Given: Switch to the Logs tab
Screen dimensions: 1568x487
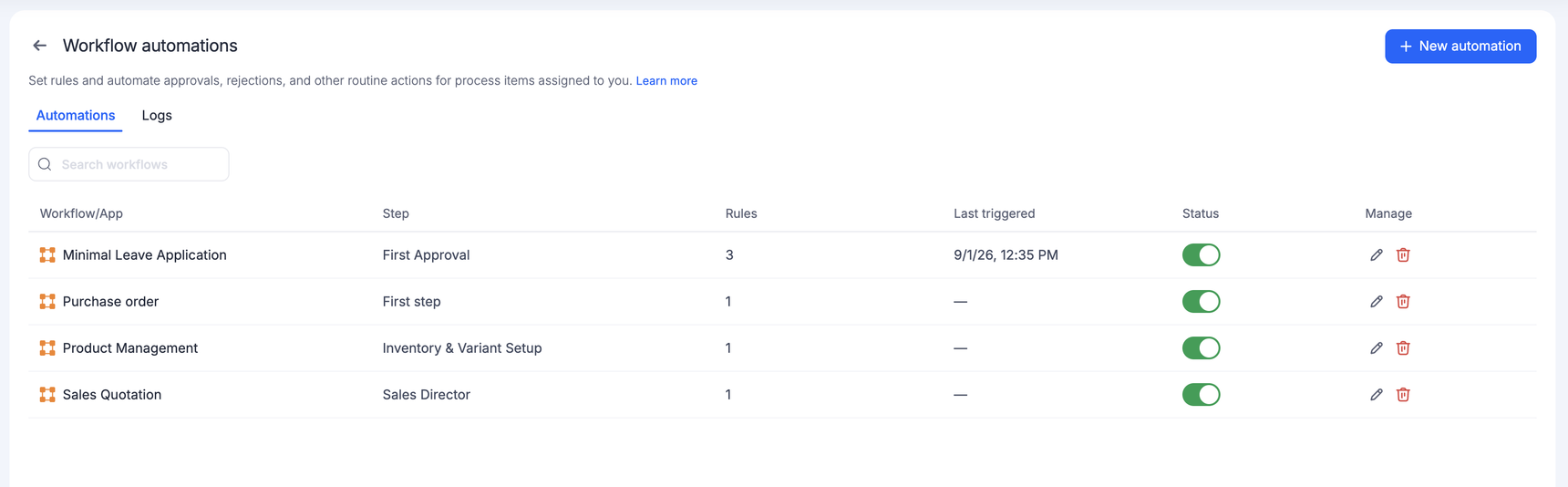Looking at the screenshot, I should [157, 116].
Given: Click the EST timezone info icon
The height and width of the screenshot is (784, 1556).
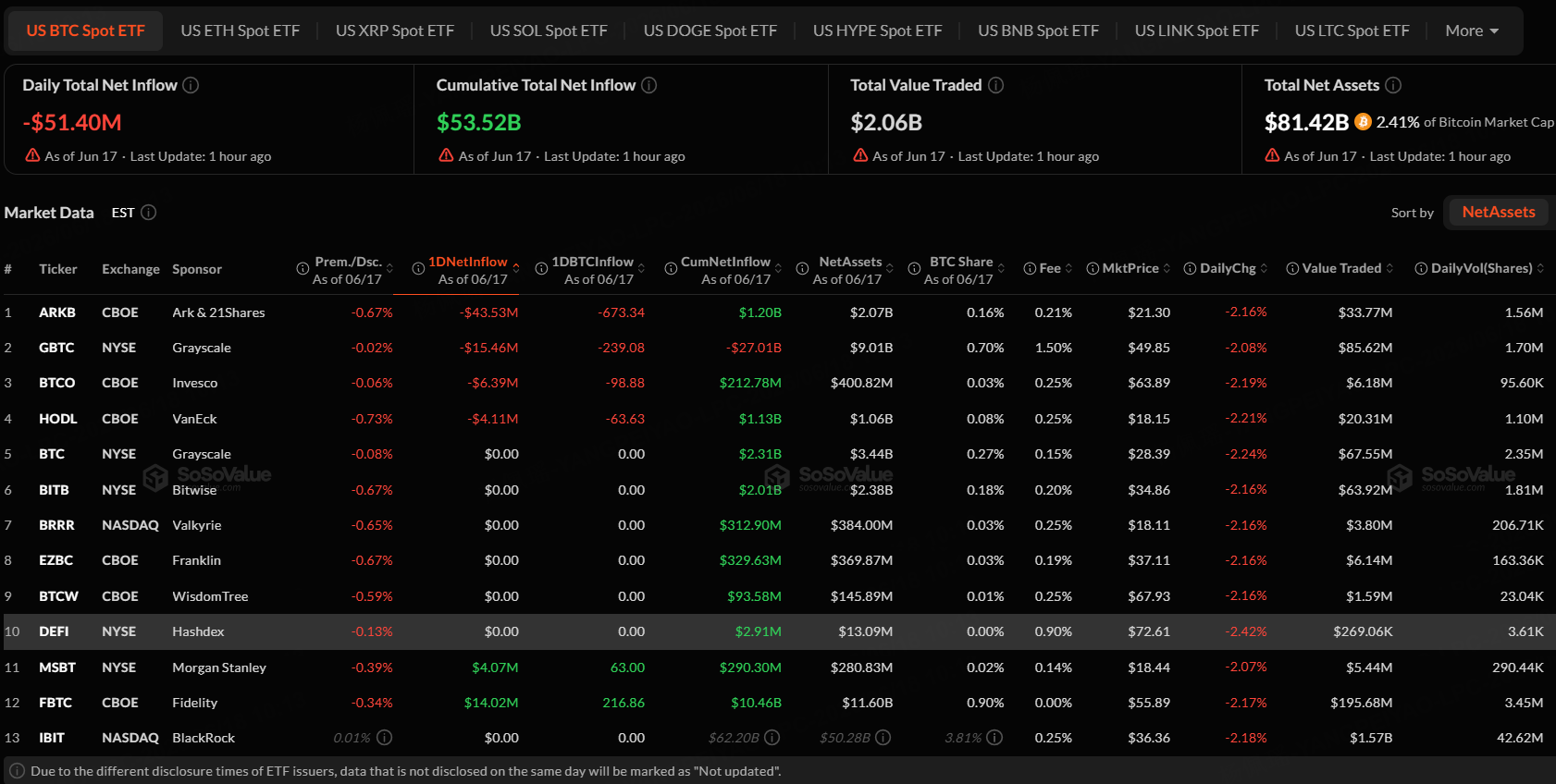Looking at the screenshot, I should [x=148, y=213].
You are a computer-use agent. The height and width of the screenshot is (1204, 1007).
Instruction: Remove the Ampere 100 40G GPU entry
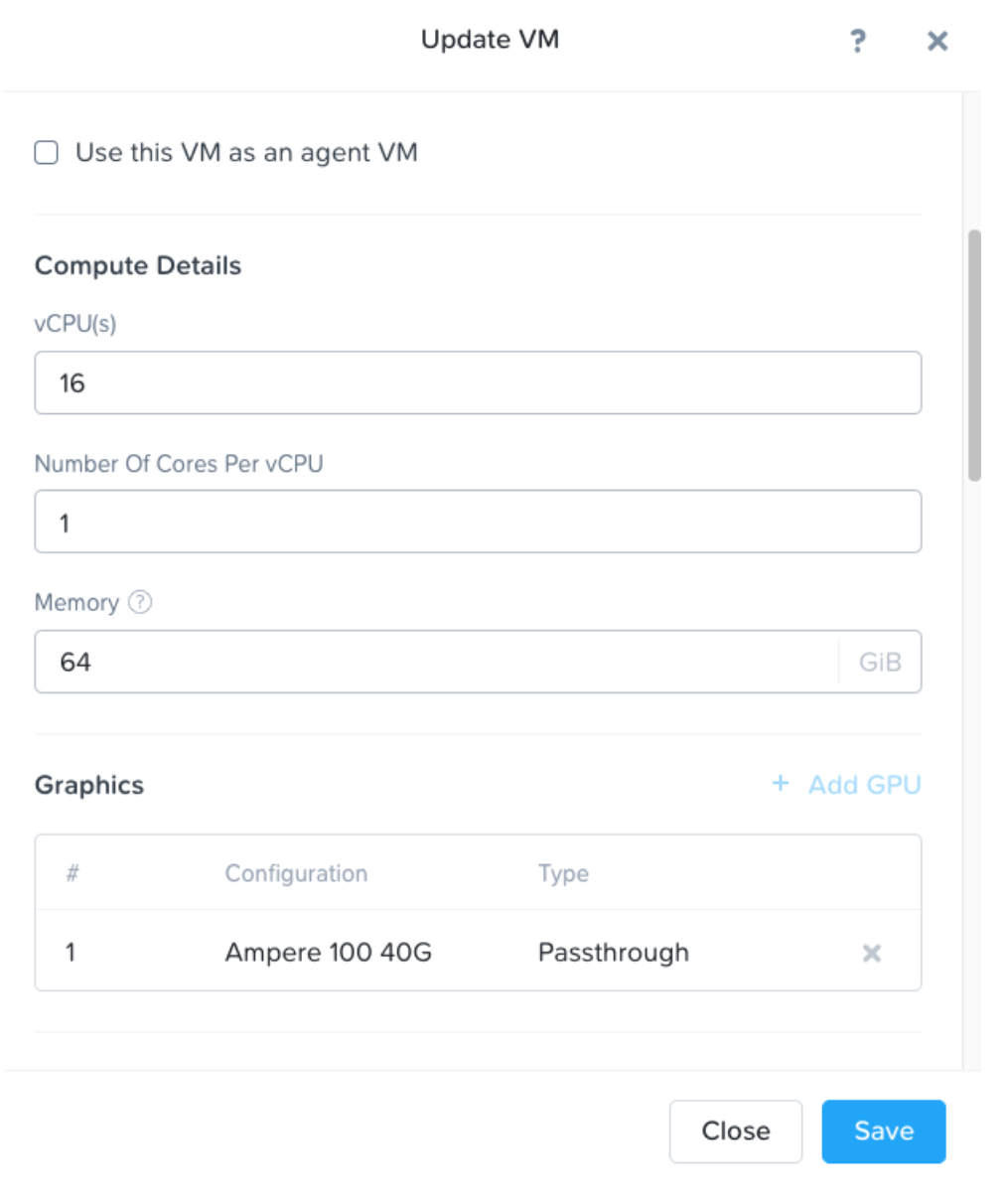click(x=871, y=954)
__________________________________________________
AIM: Could you set down the data above word for word, leaving out the pictures?

CORRECT OUTPUT:
Given: Switch to the Logs tab
Screen dimensions: 1568x487
Looking at the screenshot, I should [157, 116].
Given: Click the EST timezone info icon
The height and width of the screenshot is (784, 1556).
Looking at the screenshot, I should [x=148, y=213].
You are a computer-use agent. The height and width of the screenshot is (1204, 1007).
Instruction: Remove the Ampere 100 40G GPU entry
click(x=871, y=954)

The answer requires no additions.